Copenhagen Wolves RFC
- Full name: Copenhagen Wolves Rugby Football Club
- Nickname: The Wolves
- Founded: 2017
- Location: Copenhagen, Denmark
- Chairman: Wai Hoe Chum
- Coach(es): Iain Todd (head), Peter Munk
- Captain: Brendan Fitzpatrick
- League: 2. Division
| Team kit |

= Copenhagen Wolves RFC =

Copenhagen Wolves RFC is the rugby section of Pan Idræt, and is a member of the Danish Rugby Union (Rugby Danmark) and the International Gay Rugby (IGR).
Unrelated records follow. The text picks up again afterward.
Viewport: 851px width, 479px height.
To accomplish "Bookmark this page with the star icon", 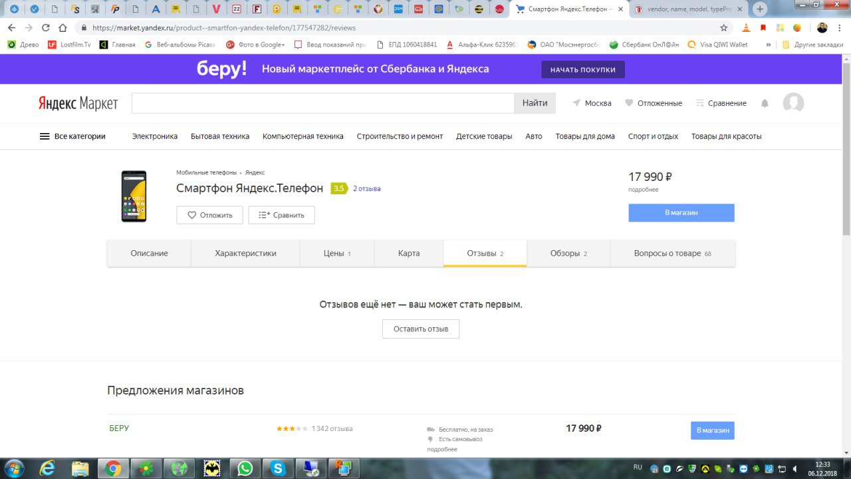I will click(724, 28).
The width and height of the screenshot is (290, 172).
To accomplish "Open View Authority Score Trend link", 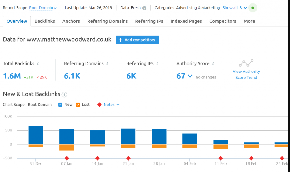I will [246, 74].
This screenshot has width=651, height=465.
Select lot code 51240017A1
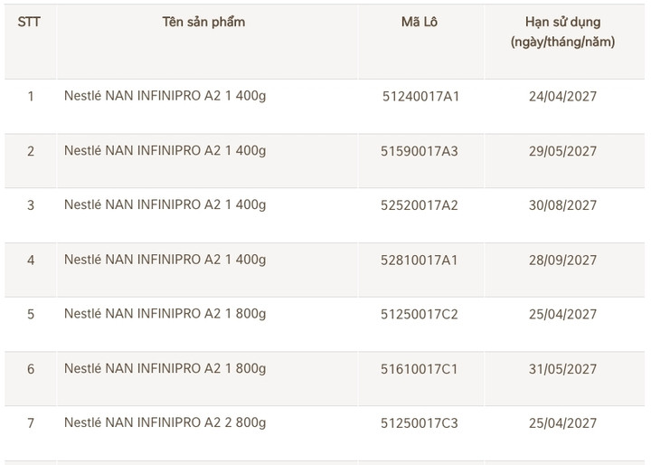point(420,96)
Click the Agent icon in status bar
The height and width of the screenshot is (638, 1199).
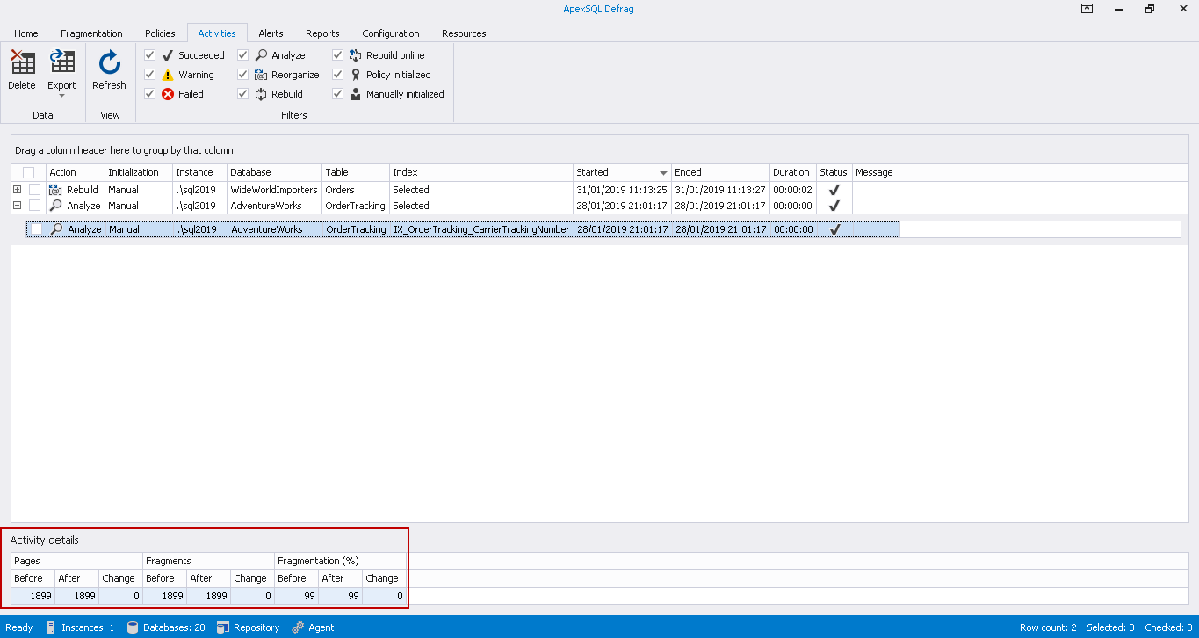(298, 627)
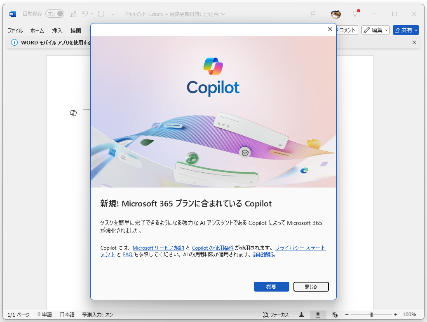Switch to the 挿入 ribbon tab
This screenshot has width=427, height=322.
[56, 30]
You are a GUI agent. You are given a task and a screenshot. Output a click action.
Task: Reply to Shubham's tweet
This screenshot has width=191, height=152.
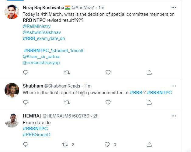pyautogui.click(x=26, y=103)
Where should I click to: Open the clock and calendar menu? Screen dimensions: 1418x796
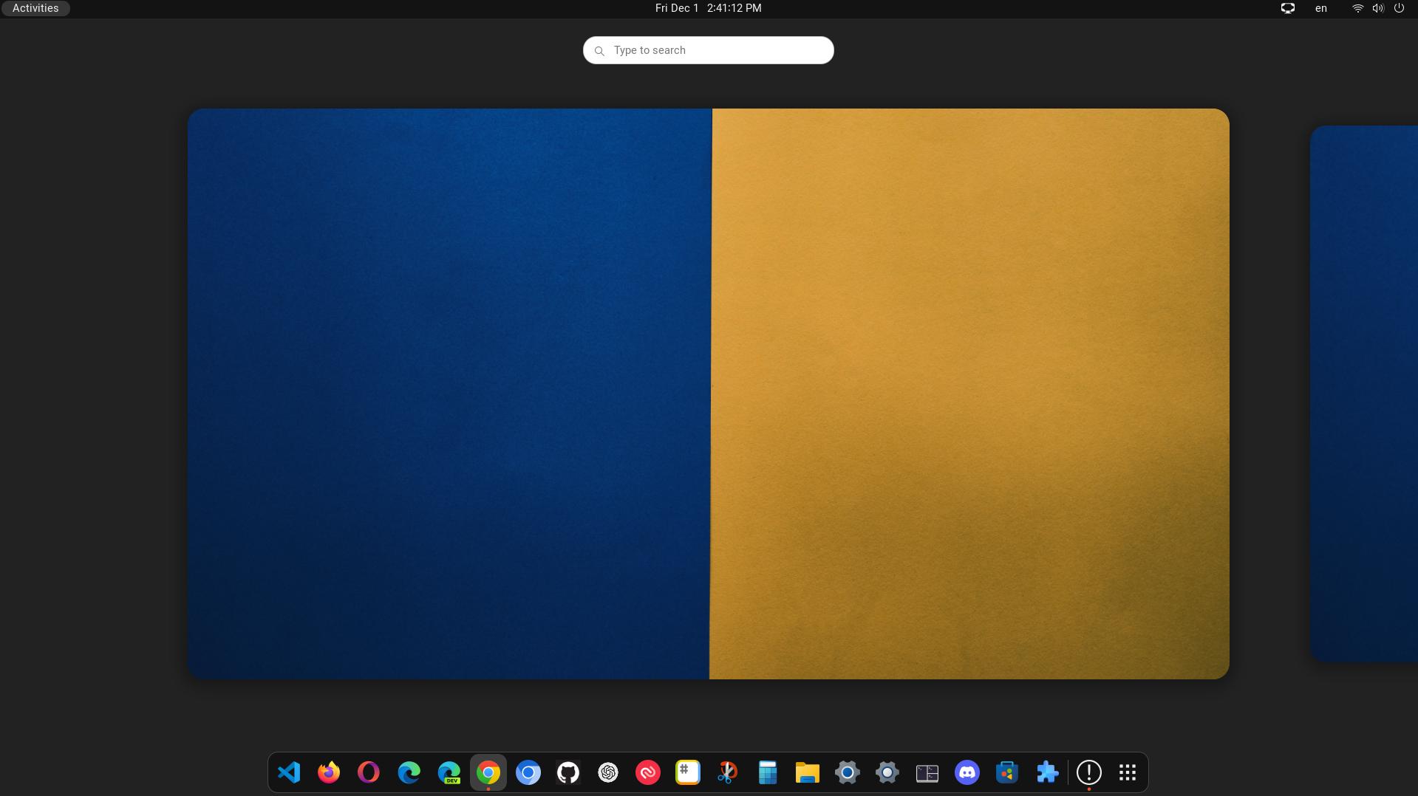coord(708,8)

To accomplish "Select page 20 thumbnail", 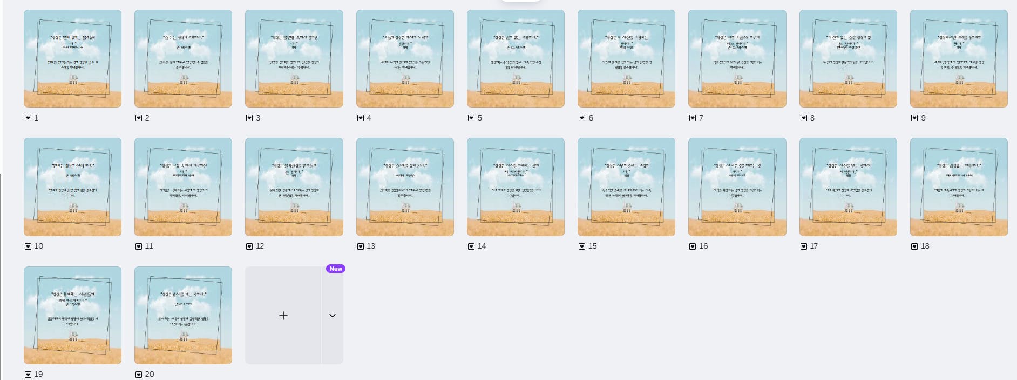I will pyautogui.click(x=183, y=315).
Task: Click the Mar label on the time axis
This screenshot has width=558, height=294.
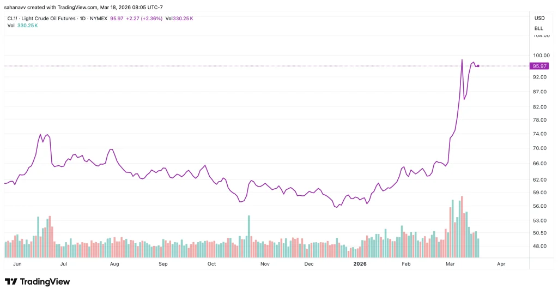Action: [x=451, y=263]
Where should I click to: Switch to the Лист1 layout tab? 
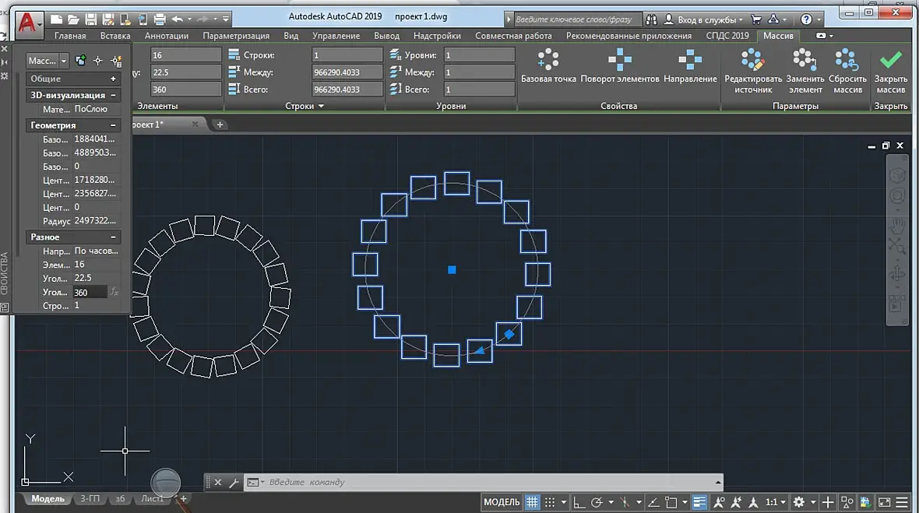point(152,498)
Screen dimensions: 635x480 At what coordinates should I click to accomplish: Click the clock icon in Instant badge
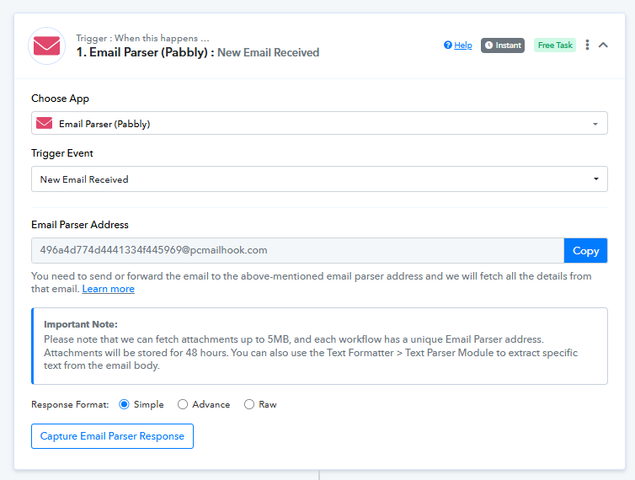point(488,45)
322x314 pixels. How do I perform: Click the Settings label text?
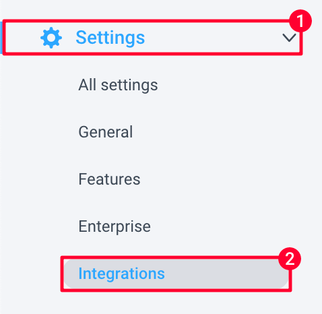pyautogui.click(x=110, y=38)
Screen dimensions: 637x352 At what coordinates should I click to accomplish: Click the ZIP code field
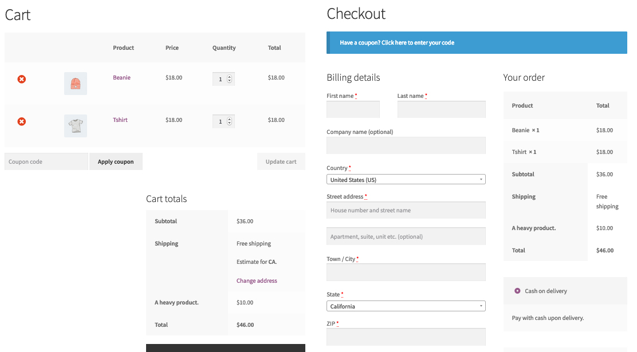tap(406, 337)
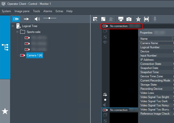Adjust the audio volume slider
Screen dimensions: 174x123
click(49, 18)
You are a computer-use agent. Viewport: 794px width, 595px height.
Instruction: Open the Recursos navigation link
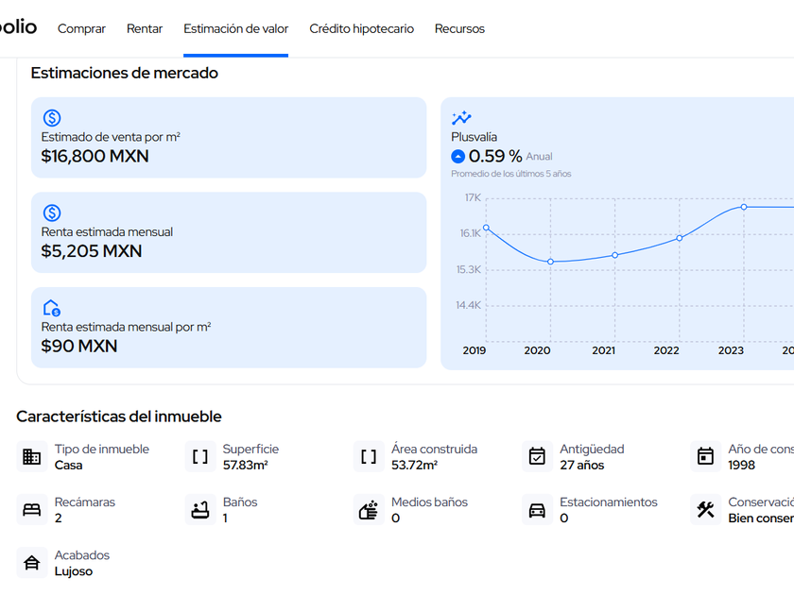pyautogui.click(x=459, y=29)
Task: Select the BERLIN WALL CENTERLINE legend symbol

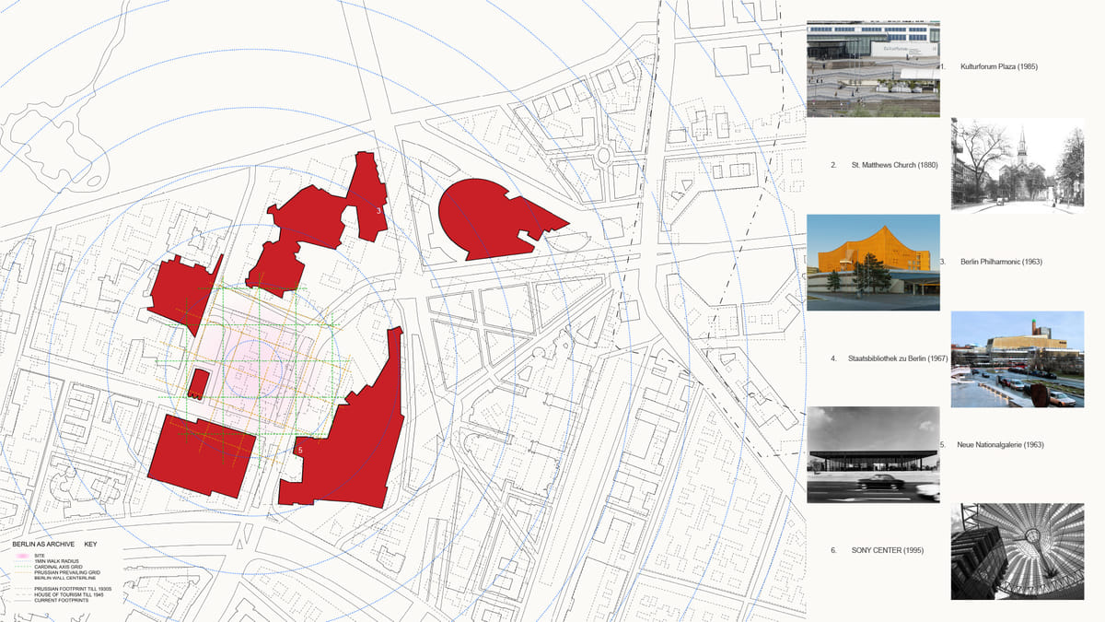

As Denmark's only LGBT+ inclusive rugby team, the Wolves promote diversity, inclusivity, and visibility for LGBT+ individuals in rugby.

==Background==

Following the principles of Denmark's first inclusive rugby team, CPH Scrums RFC (est. 2004, renamed Copenhagen Wolves RFC in 2011, and revived in 2017), the team provides a welcoming environment for anyone interested in rugby, regardless of experience or background.

==Aims and activities==

The Wolves are committed to inclusivity and actively campaign for inclusion of transgender players while working to grow and diversify the rugby community in Denmark. They also participate in local and international matches as a member of Rugby Danmark and the IGR, respectively.